• Task objective
Copy the lines verbatim, beginning with the line that contains "Click the Blog Post Settings heading" and continuing through the end of the data, and only those lines.

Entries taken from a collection
####

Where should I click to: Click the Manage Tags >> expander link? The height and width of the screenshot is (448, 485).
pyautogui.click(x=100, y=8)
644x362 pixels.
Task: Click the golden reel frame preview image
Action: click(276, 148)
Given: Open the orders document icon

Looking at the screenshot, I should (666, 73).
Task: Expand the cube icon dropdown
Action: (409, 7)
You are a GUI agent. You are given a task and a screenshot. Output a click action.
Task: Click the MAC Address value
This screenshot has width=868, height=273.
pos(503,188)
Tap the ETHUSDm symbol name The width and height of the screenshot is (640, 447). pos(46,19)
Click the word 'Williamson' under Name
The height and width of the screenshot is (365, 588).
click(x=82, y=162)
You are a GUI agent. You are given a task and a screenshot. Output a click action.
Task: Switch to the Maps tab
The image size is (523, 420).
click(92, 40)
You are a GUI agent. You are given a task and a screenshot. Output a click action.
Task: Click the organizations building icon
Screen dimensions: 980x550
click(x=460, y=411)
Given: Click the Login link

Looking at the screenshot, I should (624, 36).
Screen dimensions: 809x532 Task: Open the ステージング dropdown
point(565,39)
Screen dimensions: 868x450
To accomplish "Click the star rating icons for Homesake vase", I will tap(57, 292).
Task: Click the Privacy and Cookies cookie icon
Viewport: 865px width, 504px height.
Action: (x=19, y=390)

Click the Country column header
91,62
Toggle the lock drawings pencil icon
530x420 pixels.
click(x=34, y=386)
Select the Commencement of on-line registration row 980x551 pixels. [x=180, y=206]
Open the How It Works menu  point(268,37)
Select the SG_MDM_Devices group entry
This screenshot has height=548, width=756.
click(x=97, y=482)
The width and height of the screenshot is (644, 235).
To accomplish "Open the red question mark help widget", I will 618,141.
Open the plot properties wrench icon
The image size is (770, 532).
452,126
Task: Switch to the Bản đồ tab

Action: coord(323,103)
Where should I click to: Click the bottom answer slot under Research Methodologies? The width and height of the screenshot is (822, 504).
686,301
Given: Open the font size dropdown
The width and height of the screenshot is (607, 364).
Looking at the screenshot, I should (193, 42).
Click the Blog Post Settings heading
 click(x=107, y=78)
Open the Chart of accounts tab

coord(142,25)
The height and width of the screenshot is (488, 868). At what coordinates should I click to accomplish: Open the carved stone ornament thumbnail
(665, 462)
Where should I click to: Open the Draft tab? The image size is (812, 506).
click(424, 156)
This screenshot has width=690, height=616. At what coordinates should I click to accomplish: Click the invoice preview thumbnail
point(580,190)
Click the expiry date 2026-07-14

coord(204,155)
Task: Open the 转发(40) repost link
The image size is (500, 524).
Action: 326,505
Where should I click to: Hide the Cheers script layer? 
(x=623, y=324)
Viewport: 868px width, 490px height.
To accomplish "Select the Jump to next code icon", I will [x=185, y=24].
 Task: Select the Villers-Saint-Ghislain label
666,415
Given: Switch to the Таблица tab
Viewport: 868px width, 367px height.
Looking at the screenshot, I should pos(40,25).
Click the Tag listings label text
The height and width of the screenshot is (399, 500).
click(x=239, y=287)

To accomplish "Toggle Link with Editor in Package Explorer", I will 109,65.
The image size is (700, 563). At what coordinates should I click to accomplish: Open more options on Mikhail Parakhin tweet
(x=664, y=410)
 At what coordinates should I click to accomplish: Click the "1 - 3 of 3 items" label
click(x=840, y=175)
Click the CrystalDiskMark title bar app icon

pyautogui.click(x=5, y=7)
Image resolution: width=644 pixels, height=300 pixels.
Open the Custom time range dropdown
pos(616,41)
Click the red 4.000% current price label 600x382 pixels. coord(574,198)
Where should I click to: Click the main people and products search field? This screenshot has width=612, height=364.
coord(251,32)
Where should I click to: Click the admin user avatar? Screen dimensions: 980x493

####

• Answer area
Click the Blog Post Settings heading
 click(x=107, y=78)
Open the Chart of accounts tab

coord(142,25)
The height and width of the screenshot is (488, 868). At what coordinates should I click to accomplish: Open the carved stone ornament thumbnail
(665, 462)
Where should I click to: Open the Draft tab? The image size is (812, 506).
click(424, 156)
This screenshot has width=690, height=616. At what coordinates should I click to accomplish: Click the invoice preview thumbnail
point(580,190)
Click the expiry date 2026-07-14

coord(204,155)
Task: Open the 转发(40) repost link
The image size is (500, 524).
Action: 326,505
Where should I click to: Hide the Cheers script layer? 
(x=623, y=324)
Viewport: 868px width, 490px height.
To accomplish "Select the Jump to next code icon", I will [x=185, y=24].
 Task: Select the Villers-Saint-Ghislain label
666,415
Given: Switch to the Таблица tab
Viewport: 868px width, 367px height.
Looking at the screenshot, I should pos(40,25).
Click the Tag listings label text
The height and width of the screenshot is (399, 500).
click(x=239, y=287)

To accomplish "Toggle Link with Editor in Package Explorer", I will 109,65.
The image size is (700, 563). At what coordinates should I click to accomplish: Open more options on Mikhail Parakhin tweet
(x=664, y=410)
 At what coordinates should I click to accomplish: Click the "1 - 3 of 3 items" label
click(x=840, y=175)
Click the CrystalDiskMark title bar app icon

pyautogui.click(x=5, y=7)
Image resolution: width=644 pixels, height=300 pixels.
Open the Custom time range dropdown
pos(616,41)
Click the red 4.000% current price label 600x382 pixels. coord(574,198)
Where should I click to: Click the main people and products search field? This screenshot has width=612, height=364.
coord(251,32)
Where should I click to: Click the admin user avatar? Screen dimensions: 980x493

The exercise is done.